**ARTICLE:**
----------------

# Bruit bizare lors de la frappe au clavier...



## Yggdrasill (10 Décembre 2005)

Bonjour!

J'ai un p'tit soucis avec mon iBook 12", depuis tantot il se met a faire un sale bruit (on dirait qu'il a un vibreur de gsm allumé en dessous du clavier) qui fait que lorsque je frappe il se met a faire un bruit bizare... et lorsque je clique, pareil...

Une idée???

Merci!


----------



## cameleone (10 Décembre 2005)

La trappe qui donne accès aux barettes ram ne serait-elle pas mal vissée ?


----------



## Yggdrasill (10 Décembre 2005)

non, je ne l'ai pas ouverte depuis que j'au mon iBook, mais le plus étrange, c'est que maintenant il se tait!

Monsieur serait il capricieux? (ou Madame serait-elle capricieuse, j'ai jamais vraiment su )


----------



## cameleone (10 Décembre 2005)

Oui, mais une des vis aurait pu prendre du jeu... Ca ne coûte rien de toutes façons de soulever le clavier et de vérifier le vissage... ou encore la bonne tenue de la carte Airport dans son logement, si tu en as une  .


----------



## FredStrasbourg (10 Décembre 2005)

C'est pas le clavier qui se décolle ? J'ai eu un 12" et un 15", dont le clavier (qui n'est plus vissé, mais "scotché", avait tendance à se décoller par endroits. On le voit pas forcément, mais du coup, la frappe provoque des petits bruits genre "scotch qui se décole"...
Solution : on démonte, on recolle à la super glu...


----------



## Yggdrasill (10 Décembre 2005)

bon ben je sens que des que je l'eteind (a savoir pas tout de suite, la soirée ne fait que commencer lol) je le demonte et regarde ce qui ne va pas chez lui.... j'avoue que j'ai pas super envie de le coller mais si il faut...je le ferais....


----------



## Mulholland Max (10 Décembre 2005)

J'ai également un problème similaire sur mon PowerBook 15" : par moment, quand je tape au clavier, certaines touches emettent un bruit assez étrange, un tout petit bruit electrique qui ne manque pas d'attirer mon attention (un tout petit "tip" sur certaines touches).
J'en ai discuté avec quelques amis qui ont constaté la même chose que moi... Ca peut provenir d'où?


----------



## cameleone (10 Décembre 2005)

Yggdrasill a dit:
			
		

> j'avoue que j'ai pas super envie de le coller mais si il faut...je le ferais....



Le clavier du iBook n'est pas collé... ! :hein: Je crois que ça serait une mauvaise idée de vouloir le faire.


----------



## Yggdrasill (11 Décembre 2005)

Quand vous parler de coller le clavier, s'agit t'il des touche sjur le support metalique :s ou de TOUT le clavier sur la trappe airport, etc?


----------

----------------

**EXTRAIT DES DONNÉES:**

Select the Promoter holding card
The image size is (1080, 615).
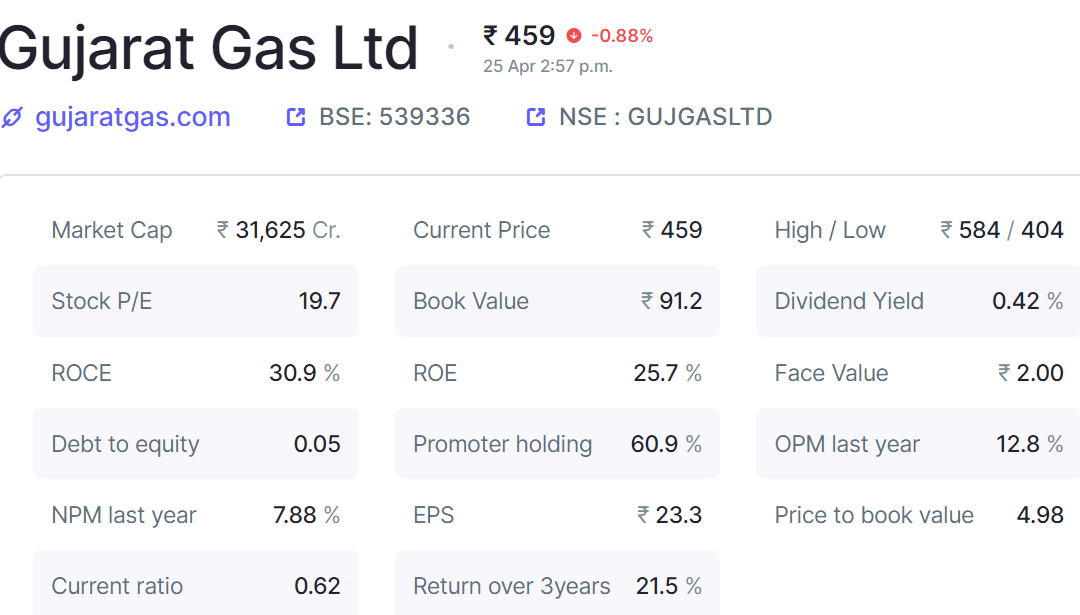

----------------

**DÉTAILS DE L'EXERCICE:**
Dans la discussion sur le bruit du clavier, quelle solution FredStrasbourg propose-t-il pour un clavier qui se décolle ?

**RÉPONSE:**
Démonter le clavier et le recoller à la super glu.